2: Use Mouthwash Every Day
Mouthwash won’t get rid of tartar on its own, but it is a powerful weapon in your anti-tartar arsenal. Many mouthwashes contain ingredients that are toxic and can damage tooth enamel over time. Instead, opt for an alcohol-free mouthwash or one made with natural ingredients like tea tree oil. I recommend avoiding peppermint and wintergreen flavors because they’re more likely to irritate your gums than actual mint. Always use cool water when you rinse; hot water will dry out your mouth and make it even more susceptible to plaque buildup (or worsen any existing dental issues).
3: Floss, Floss, Floss
Most people don’t floss enough. If you’re trying to get rid of tartar and other gunk, regular flossing is your best bet. If your gums are especially sensitive or receding, you might want to consider using a water flosser instead of traditional emergency dental extraction floss. Water flossers use a high-pressure stream of water that can clean between teeth more effectively than normal string dental floss can (and without as much irritation). If your teeth tend to move around easily, you might also want to try using a rubber guard at night; it will keep them in place while you sleep so they don’t slip back into an unwanted position while you snooze.

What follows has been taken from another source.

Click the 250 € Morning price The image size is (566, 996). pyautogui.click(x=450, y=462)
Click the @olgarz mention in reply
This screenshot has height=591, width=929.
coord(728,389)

4: Seek Out Professional Help
If you have cavities or dental issues, schedule an appointment with your dentist. If you’re still experiencing pain after seeing a dentist, ask for pain medications—but do not use them without consulting your doctor first. It is okay to take ibuprofen (Motrin or Advil) or acetaminophen (Tylenol) if directed by a medical professional. Remember: Don’t Use Tylenol and Ibuprofen Together! While these common pain relievers can be used together occasionally, they are not recommended as a long-term solution because they both contain nonsteroidal anti-inflammatory drugs (NSAIDs). NSAIDs can increase risk of bleeding in those who take blood thinners such as warfarin, aspirin, clopidogrel (Plavix), and others.
5: Avoid Certain Foods
Some foods, like sugar and baked goods, are extremely hard on your teeth. Cut back on sweets and eating sugary cereals. Also, stay away from greasy fast food it’s a tough combination. To brush with while you’re already having an excruciating time flossing. Trying to keep your mouth clean (especially during lunchtime). If you have tartar-based problems or a smaller concern like plaque build-up in certain areas of your mouth, consider visiting a professional for a 24-hour emergency extraction. For less immediate relief,
6: Consult a Dentist
If your dentist notices that you have tartar on your teeth, they will. Recommend you get it removed with an ultrasonic scaler or a dental drill. This isn’t a 24-hour emergency extraction — so don’t plan a visit immediately after eating a double fudge sundae. But if you notice redness or extreme pain in your gums, you should contact your dentist as soon as possible. They may be able to clean it up at their office or refer. You to someone who can remove it more quickly. There are also certain home remedies and natural treatment that are known for their teeth whitening benefits. But again, always consult with your dentist before making any changes to your routine.